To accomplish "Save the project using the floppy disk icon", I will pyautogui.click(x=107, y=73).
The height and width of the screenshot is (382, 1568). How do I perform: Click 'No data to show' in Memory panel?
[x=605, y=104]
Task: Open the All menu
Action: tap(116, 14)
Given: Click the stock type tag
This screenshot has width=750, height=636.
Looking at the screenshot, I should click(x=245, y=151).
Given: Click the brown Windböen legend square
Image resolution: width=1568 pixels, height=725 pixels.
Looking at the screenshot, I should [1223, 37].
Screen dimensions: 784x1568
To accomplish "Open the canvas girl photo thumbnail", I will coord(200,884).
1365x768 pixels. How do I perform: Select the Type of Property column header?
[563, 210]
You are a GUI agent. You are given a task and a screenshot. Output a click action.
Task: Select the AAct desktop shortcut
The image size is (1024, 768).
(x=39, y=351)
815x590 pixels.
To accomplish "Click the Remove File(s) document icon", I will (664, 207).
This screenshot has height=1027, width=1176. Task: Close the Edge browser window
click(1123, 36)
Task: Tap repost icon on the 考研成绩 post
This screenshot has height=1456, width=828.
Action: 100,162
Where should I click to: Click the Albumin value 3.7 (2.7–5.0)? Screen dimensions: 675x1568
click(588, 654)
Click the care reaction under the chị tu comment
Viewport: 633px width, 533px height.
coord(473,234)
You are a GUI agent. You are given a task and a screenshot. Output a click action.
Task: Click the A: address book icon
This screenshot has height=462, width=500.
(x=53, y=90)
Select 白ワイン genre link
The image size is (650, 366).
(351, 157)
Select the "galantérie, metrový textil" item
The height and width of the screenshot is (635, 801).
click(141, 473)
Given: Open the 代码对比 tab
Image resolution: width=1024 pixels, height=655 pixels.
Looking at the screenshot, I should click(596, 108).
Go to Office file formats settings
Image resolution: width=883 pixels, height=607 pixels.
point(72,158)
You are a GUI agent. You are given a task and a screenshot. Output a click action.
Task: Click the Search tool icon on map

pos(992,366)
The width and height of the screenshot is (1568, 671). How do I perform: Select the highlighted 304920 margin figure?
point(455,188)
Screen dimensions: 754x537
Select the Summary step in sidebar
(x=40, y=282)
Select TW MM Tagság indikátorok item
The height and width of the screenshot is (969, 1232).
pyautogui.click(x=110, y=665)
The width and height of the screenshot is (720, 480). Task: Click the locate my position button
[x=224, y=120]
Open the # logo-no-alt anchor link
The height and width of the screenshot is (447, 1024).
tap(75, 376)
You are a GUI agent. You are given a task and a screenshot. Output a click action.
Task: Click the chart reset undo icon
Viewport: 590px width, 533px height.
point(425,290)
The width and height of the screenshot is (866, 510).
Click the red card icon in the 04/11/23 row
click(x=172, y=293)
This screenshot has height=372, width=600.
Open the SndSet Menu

EXERCISE OBJECTIVE
Go through the material line by line and state how many lines hold "accomplish", with no other words.

EXERCISE SOLUTION
3